Background: Structural and functional abnormalities in frontal-parietal circuitry are thought to be associated with working memory (WM) deficits in patients with schizophrenia. This study examines whether recent-onset schizophrenia is associated with anatomical changes in the superior longitudinal fasciculus (SLF), the main frontal-parietal white matter connection, and whether the integrity of the SLF is related to WM performance.
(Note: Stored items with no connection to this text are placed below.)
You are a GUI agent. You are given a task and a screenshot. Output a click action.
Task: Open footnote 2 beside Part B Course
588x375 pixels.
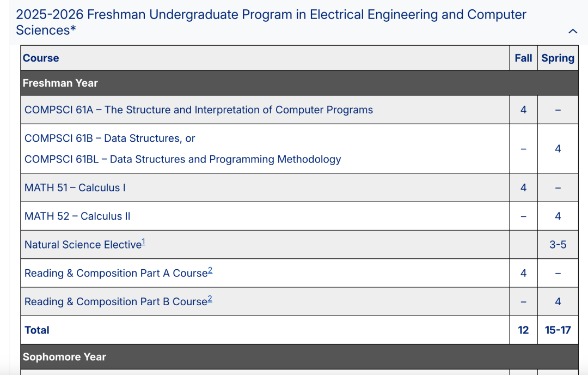(210, 299)
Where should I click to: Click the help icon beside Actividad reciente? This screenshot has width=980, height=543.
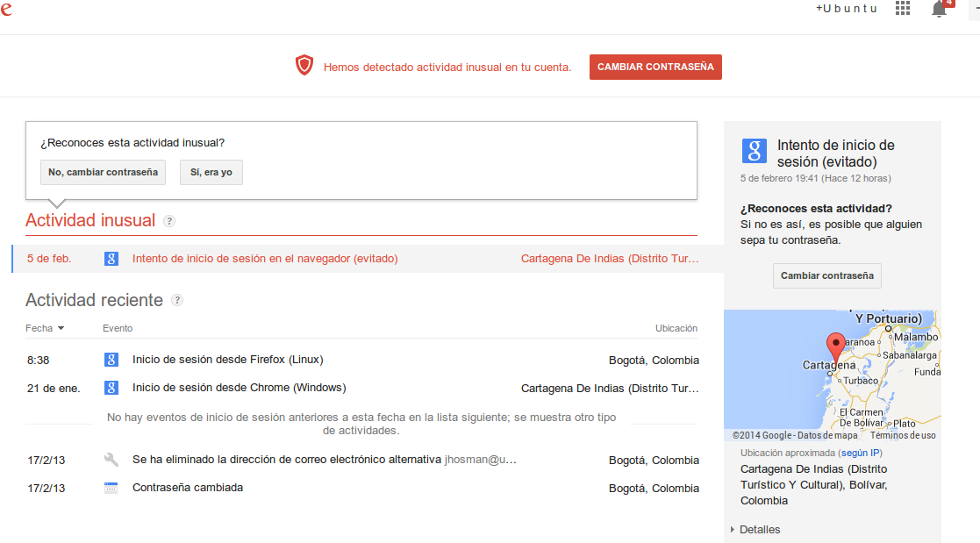(177, 300)
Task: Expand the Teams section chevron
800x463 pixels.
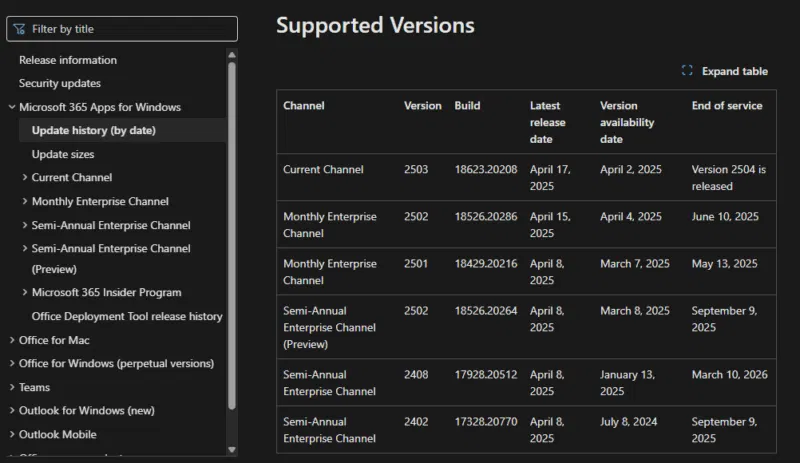Action: (x=12, y=387)
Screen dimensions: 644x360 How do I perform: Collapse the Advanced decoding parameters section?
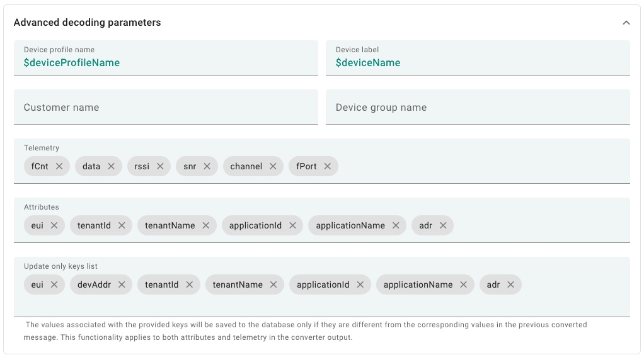click(x=626, y=23)
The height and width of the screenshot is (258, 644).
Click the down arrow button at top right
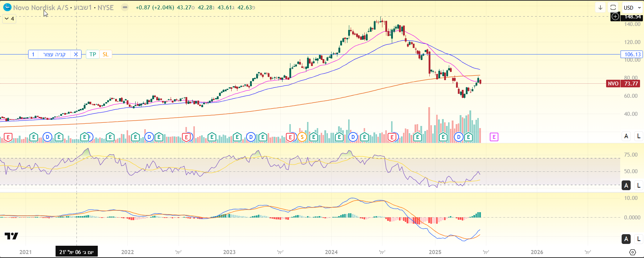600,8
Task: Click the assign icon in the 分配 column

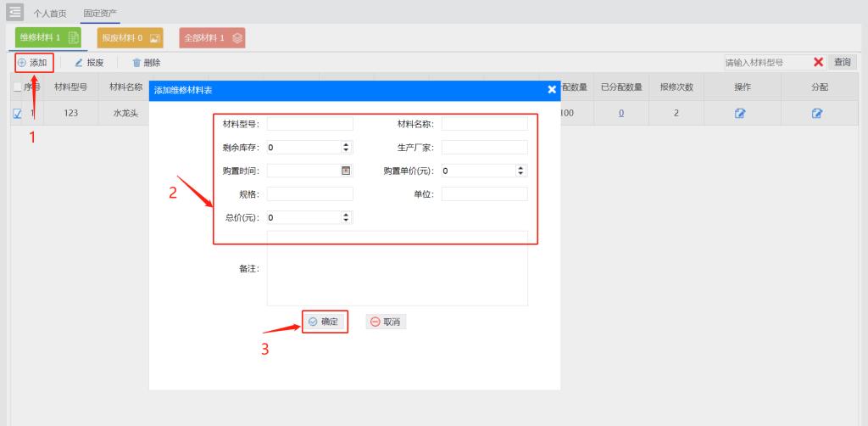Action: coord(817,113)
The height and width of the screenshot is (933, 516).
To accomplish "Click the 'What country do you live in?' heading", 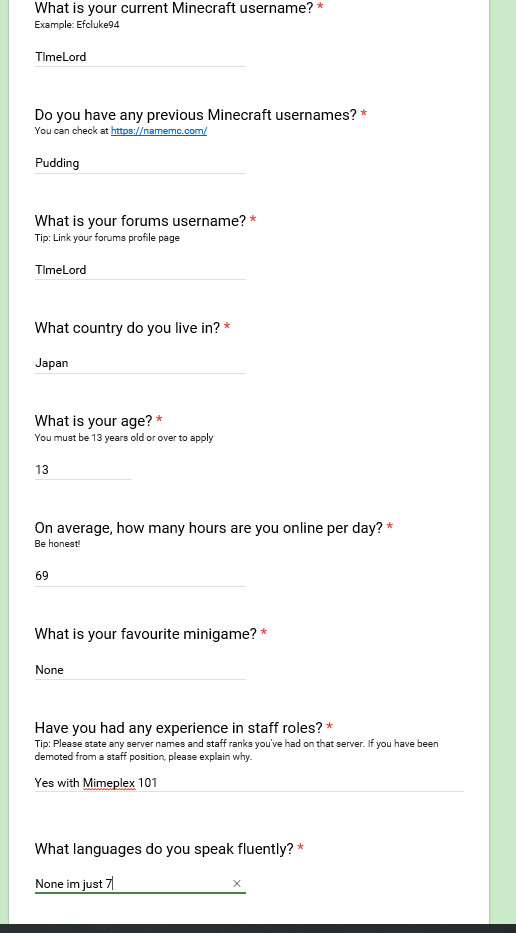I will (x=127, y=328).
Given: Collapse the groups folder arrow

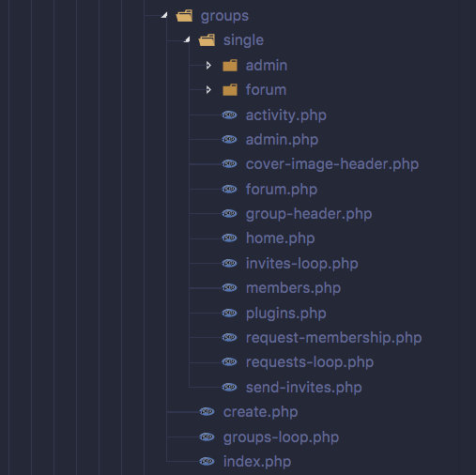Looking at the screenshot, I should click(x=164, y=15).
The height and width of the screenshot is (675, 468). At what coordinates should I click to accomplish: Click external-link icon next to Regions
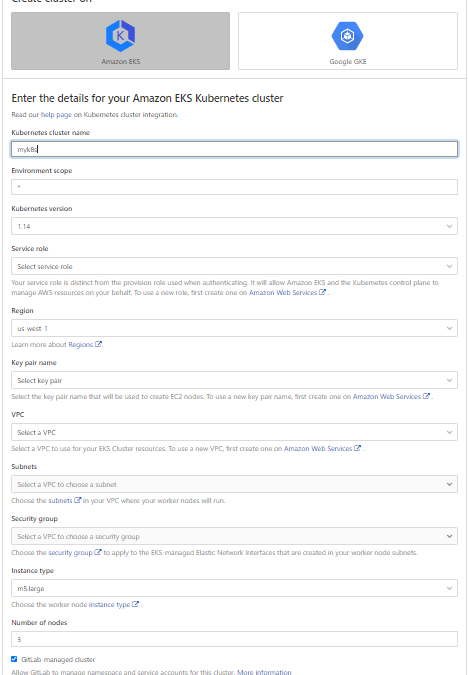click(98, 344)
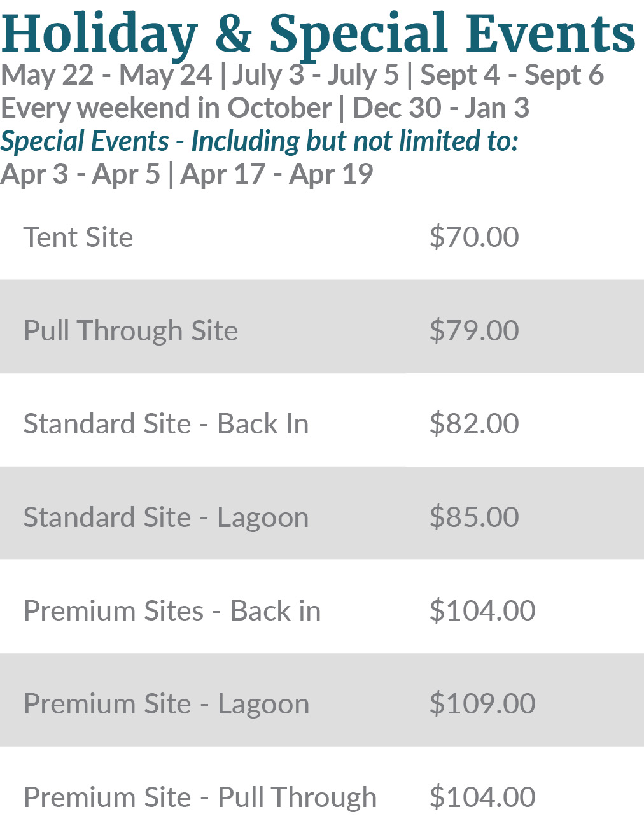The width and height of the screenshot is (644, 835).
Task: Click the $85.00 price
Action: point(474,517)
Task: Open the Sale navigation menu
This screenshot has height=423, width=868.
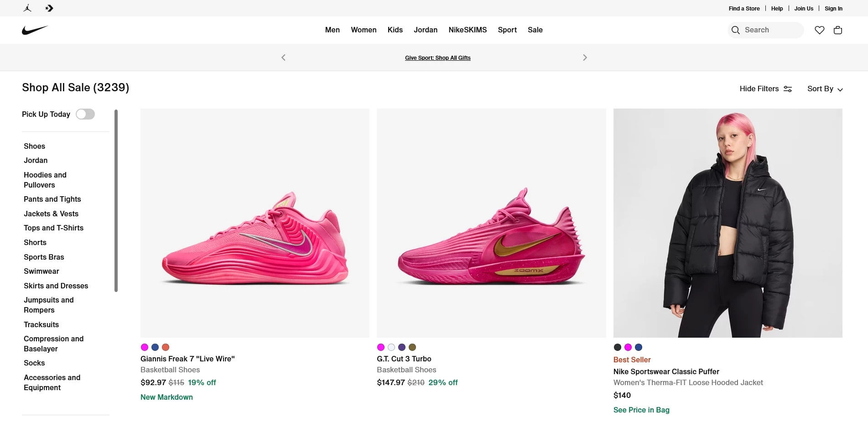Action: pyautogui.click(x=535, y=30)
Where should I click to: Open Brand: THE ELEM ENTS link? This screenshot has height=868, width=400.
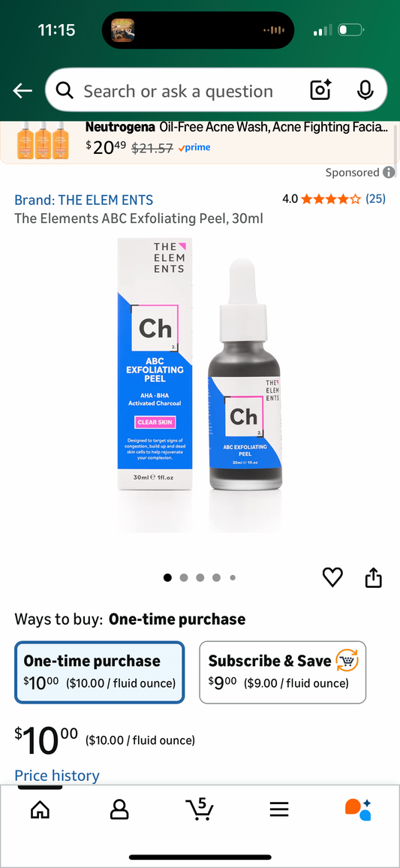pyautogui.click(x=83, y=200)
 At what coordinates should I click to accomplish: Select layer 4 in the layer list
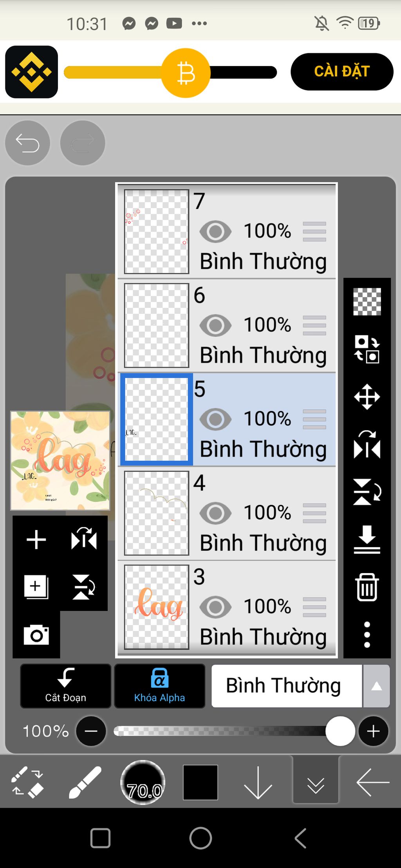pyautogui.click(x=227, y=513)
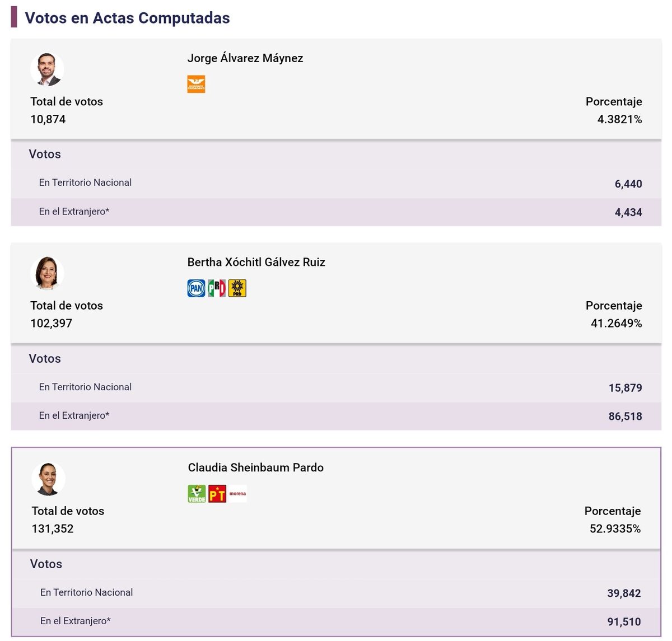The width and height of the screenshot is (672, 641).
Task: Select Jorge Álvarez Máynez portrait photo
Action: [47, 69]
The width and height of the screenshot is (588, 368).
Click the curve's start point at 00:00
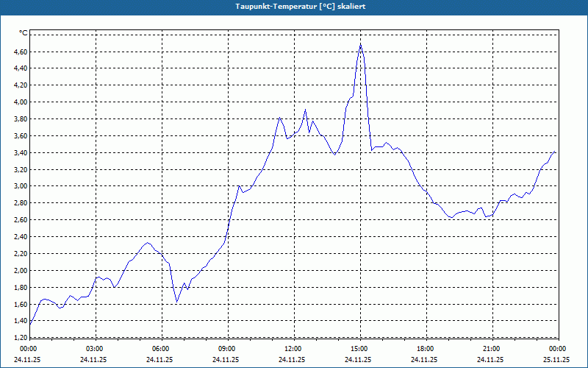(30, 324)
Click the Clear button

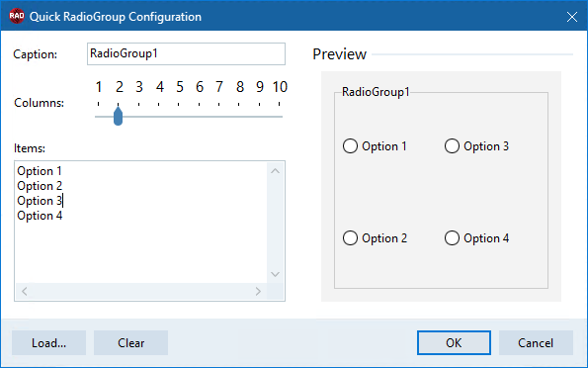130,343
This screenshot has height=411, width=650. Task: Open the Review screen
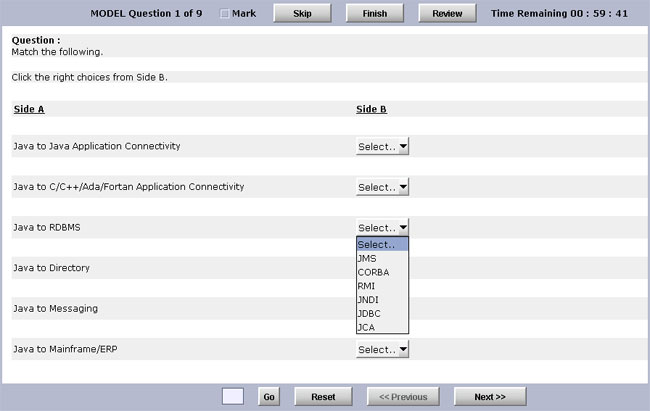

Methods: We applied a novel registration approach (Tract-Based Spatial Statistics [TBSS]) to diffusion tensor imaging data to examine fractional anisotropy (FA) in the left and right SLF in 12 young adult patients with recent-onset schizophrenia and 17 matched control subjects.
Results: Schizophrenia patients showed lower FA values than control subjects across the entire SLF, with particular deficits on the left SLF. Fractional anisotropy values were correlated with performance on a verbal WM task in both patient and control groups in the left but not right SLF.
Conclusions: Recent-onset schizophrenia patients show deficits in frontal-parietal connections, key components of WM circuitry. Moreover, the integrity of this physiological connection predicted performance on a verbal WM task, indicating that this structural change may have important functional implications. These findings support the view that schizophrenia is a disorder of brain connectivity and implicate white matter changes detectable in the early phases of the illness as one source of this dysfunction.